• **Required work**
In the entries that follow, find the line containing "Task: Click the QEEKE.com logo", then output exactly every line from the first through that one.

[Collected data]
========

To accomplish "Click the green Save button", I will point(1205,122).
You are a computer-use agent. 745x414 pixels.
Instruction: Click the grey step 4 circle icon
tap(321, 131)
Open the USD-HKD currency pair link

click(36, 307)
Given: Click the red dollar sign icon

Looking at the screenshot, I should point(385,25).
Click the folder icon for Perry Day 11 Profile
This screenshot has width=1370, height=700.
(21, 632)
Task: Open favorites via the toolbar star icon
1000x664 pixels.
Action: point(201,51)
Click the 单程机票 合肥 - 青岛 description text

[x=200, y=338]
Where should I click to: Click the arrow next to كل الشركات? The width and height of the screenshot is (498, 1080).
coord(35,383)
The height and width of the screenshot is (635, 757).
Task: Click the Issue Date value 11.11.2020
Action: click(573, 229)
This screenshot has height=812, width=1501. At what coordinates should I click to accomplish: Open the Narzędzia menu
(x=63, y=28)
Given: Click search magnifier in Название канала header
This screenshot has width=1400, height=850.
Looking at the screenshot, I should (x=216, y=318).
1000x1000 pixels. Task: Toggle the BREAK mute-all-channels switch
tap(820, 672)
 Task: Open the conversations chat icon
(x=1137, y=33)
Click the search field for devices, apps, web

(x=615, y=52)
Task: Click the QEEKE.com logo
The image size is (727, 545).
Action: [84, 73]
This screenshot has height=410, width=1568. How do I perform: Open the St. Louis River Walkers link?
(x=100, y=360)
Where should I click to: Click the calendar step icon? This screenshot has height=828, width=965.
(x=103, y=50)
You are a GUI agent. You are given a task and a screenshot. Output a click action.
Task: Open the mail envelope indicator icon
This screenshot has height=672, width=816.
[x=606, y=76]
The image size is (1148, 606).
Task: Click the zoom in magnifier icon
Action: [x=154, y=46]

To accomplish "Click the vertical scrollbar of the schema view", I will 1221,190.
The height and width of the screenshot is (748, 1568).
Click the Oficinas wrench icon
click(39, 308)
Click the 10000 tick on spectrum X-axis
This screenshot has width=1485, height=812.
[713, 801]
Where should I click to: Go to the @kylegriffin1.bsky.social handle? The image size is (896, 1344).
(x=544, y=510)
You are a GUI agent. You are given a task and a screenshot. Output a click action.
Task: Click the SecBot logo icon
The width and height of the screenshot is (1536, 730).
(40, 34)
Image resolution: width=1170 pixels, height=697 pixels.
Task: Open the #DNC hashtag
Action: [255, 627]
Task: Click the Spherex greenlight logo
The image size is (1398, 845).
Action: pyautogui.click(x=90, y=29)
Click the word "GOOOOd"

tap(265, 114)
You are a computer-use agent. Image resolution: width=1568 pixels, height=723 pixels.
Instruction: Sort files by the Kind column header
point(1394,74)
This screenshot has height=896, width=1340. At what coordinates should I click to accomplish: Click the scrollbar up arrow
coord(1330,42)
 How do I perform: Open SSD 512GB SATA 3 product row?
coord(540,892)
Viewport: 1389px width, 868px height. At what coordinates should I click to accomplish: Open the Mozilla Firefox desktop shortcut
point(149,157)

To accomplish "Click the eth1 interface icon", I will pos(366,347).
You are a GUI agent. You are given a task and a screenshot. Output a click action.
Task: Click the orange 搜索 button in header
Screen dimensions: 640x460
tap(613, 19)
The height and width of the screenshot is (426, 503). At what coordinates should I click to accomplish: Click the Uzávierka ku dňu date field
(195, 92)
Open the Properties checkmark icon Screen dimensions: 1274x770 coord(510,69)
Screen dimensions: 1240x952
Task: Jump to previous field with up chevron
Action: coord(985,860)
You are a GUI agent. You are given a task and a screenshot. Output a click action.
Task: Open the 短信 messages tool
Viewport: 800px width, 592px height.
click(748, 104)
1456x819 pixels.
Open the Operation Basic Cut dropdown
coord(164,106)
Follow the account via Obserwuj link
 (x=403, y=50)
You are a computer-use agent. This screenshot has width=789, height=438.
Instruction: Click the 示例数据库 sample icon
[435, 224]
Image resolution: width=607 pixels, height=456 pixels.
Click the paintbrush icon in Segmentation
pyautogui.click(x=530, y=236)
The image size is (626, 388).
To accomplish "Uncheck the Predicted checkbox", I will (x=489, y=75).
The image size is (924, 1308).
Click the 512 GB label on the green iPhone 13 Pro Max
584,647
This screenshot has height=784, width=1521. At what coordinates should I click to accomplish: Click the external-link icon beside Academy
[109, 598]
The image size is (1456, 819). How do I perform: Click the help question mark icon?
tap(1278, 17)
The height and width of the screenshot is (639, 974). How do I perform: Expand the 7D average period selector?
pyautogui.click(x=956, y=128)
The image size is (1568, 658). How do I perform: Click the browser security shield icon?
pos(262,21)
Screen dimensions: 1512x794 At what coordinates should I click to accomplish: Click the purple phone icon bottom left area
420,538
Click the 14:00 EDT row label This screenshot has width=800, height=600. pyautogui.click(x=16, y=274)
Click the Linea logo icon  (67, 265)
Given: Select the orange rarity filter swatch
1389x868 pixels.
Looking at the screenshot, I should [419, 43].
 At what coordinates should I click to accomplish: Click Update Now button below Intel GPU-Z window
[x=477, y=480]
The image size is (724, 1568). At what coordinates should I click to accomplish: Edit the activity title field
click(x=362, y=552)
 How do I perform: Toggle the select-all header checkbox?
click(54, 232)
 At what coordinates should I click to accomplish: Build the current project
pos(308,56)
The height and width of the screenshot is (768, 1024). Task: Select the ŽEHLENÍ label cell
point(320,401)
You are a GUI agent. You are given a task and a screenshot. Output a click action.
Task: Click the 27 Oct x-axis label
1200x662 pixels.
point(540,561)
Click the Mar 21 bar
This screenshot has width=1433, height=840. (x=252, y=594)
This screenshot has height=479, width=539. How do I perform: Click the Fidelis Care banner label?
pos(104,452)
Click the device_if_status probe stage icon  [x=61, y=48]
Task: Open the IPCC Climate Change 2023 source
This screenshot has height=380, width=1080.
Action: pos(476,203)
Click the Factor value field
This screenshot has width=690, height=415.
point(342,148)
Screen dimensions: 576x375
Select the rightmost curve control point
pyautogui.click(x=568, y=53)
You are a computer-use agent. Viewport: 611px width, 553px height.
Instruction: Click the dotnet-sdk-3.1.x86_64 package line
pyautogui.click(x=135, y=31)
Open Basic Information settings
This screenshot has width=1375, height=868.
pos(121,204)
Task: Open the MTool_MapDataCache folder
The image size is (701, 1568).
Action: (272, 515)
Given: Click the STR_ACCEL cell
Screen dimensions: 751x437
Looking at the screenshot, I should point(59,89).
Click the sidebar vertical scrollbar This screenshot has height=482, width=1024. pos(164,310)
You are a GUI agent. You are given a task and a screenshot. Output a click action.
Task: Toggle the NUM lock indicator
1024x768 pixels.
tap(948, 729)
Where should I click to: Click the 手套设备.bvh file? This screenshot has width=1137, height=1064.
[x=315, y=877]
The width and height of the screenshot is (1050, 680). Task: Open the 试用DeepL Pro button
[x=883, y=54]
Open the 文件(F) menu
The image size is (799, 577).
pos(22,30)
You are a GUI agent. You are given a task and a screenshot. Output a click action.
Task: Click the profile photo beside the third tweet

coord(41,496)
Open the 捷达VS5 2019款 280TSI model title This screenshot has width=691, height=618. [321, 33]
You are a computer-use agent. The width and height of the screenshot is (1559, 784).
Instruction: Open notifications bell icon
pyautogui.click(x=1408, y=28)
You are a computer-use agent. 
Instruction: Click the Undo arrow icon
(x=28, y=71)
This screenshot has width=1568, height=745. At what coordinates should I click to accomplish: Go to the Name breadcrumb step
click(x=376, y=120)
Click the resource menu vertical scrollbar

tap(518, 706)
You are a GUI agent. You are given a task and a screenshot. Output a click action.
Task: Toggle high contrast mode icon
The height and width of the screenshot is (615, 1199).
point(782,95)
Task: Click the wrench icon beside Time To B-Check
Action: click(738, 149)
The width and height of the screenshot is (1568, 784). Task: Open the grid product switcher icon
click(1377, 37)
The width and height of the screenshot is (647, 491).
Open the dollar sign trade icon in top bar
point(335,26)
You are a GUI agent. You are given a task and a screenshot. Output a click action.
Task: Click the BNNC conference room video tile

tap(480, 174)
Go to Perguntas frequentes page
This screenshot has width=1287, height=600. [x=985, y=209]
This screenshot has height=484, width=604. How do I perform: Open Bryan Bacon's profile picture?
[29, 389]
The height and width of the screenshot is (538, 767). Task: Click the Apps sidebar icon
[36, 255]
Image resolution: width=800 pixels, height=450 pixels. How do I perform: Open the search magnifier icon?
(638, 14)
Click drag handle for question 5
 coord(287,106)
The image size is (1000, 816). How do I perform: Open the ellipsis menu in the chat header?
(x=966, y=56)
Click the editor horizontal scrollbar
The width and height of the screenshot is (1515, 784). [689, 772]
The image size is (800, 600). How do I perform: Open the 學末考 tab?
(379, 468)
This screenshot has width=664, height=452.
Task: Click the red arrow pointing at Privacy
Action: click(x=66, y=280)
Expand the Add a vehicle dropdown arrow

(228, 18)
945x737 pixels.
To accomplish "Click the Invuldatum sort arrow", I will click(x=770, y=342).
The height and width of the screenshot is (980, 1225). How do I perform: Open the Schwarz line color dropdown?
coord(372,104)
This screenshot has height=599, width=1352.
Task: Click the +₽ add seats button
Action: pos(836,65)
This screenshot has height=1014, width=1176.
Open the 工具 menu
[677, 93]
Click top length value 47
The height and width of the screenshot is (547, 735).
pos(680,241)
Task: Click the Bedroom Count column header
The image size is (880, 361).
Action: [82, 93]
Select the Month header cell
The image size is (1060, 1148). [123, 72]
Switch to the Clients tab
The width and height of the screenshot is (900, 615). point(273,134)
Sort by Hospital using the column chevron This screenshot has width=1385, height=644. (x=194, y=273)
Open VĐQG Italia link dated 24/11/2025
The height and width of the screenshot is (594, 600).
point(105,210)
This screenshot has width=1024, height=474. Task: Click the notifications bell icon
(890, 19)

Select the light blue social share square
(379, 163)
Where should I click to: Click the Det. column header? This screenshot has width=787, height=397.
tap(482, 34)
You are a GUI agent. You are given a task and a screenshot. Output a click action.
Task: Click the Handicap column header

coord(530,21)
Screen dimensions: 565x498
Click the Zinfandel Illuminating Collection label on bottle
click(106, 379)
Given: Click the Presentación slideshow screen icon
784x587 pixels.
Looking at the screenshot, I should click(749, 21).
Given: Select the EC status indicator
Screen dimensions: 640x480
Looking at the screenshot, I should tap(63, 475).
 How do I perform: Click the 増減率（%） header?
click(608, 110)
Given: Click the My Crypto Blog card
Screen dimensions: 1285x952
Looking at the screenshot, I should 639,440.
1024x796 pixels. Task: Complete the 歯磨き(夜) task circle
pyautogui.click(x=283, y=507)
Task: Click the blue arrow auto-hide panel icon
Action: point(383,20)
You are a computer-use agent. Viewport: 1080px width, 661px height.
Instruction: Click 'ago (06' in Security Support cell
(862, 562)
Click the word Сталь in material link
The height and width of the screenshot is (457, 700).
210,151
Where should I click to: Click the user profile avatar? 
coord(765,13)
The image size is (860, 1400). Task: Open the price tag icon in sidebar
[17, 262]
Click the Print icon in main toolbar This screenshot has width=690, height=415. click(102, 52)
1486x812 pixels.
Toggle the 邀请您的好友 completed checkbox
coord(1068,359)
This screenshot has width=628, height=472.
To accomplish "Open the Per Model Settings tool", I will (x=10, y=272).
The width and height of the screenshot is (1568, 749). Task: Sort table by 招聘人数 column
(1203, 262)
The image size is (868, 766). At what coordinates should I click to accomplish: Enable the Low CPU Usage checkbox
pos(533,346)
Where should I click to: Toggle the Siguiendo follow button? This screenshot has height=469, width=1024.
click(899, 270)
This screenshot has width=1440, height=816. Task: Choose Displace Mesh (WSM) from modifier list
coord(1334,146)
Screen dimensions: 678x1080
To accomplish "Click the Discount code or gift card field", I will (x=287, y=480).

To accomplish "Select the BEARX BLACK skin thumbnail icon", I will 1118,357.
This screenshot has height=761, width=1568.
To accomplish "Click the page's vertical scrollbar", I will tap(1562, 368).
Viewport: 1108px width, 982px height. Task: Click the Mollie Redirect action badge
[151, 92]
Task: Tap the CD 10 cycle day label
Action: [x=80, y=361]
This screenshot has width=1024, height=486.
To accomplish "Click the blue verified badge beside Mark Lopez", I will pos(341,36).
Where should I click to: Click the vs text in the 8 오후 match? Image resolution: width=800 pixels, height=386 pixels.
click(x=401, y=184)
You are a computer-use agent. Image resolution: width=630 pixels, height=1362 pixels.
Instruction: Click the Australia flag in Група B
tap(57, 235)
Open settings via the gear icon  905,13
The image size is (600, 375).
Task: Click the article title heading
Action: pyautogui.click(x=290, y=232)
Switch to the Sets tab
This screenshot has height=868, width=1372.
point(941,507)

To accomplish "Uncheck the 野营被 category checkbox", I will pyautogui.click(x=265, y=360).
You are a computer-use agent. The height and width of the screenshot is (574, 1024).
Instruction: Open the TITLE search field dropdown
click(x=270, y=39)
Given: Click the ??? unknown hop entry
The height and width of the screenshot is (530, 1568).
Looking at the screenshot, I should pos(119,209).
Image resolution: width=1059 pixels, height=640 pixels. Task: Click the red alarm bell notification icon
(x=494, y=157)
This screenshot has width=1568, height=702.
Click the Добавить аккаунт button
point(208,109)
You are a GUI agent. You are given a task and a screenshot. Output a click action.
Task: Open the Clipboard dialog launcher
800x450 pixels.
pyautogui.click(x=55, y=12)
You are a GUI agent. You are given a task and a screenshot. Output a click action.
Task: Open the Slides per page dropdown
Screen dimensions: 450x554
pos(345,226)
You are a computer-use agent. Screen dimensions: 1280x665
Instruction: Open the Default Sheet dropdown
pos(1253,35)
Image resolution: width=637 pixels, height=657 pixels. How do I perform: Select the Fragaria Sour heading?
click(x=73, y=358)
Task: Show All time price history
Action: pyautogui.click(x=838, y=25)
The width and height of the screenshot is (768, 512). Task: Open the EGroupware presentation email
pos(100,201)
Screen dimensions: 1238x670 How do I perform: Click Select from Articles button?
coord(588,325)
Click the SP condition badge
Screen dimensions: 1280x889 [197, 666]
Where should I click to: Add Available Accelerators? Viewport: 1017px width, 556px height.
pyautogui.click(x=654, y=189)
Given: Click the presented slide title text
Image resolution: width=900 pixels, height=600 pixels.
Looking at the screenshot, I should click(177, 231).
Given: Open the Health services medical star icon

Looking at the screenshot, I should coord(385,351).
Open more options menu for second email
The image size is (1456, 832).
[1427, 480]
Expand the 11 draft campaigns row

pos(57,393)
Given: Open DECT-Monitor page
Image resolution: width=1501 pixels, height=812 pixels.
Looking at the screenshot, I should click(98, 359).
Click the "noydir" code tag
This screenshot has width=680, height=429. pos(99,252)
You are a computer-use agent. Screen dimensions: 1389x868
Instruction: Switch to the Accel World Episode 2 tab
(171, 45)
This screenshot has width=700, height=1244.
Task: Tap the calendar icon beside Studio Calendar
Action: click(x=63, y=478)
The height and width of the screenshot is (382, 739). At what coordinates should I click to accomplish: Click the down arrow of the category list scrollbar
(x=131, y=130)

========

• **Final answer**
To accomplish "Click the green Save button", I will point(1205,122).
You are a computer-use agent. 745x414 pixels.
Instruction: Click the grey step 4 circle icon
tap(321, 131)
Open the USD-HKD currency pair link

click(36, 307)
Given: Click the red dollar sign icon

Looking at the screenshot, I should point(385,25).
Click the folder icon for Perry Day 11 Profile
This screenshot has width=1370, height=700.
(21, 632)
Task: Open favorites via the toolbar star icon
1000x664 pixels.
Action: point(201,51)
Click the 单程机票 合肥 - 青岛 description text

[x=200, y=338]
Where should I click to: Click the arrow next to كل الشركات? The width and height of the screenshot is (498, 1080).
coord(35,383)
The height and width of the screenshot is (635, 757).
Task: Click the Issue Date value 11.11.2020
Action: click(573, 229)
This screenshot has height=812, width=1501. At what coordinates should I click to accomplish: Open the Narzędzia menu
(x=63, y=28)
Given: Click search magnifier in Название канала header
This screenshot has width=1400, height=850.
Looking at the screenshot, I should (x=216, y=318).
1000x1000 pixels. Task: Toggle the BREAK mute-all-channels switch
tap(820, 672)
 Task: Open the conversations chat icon
(x=1137, y=33)
Click the search field for devices, apps, web

(x=615, y=52)
Task: Click the QEEKE.com logo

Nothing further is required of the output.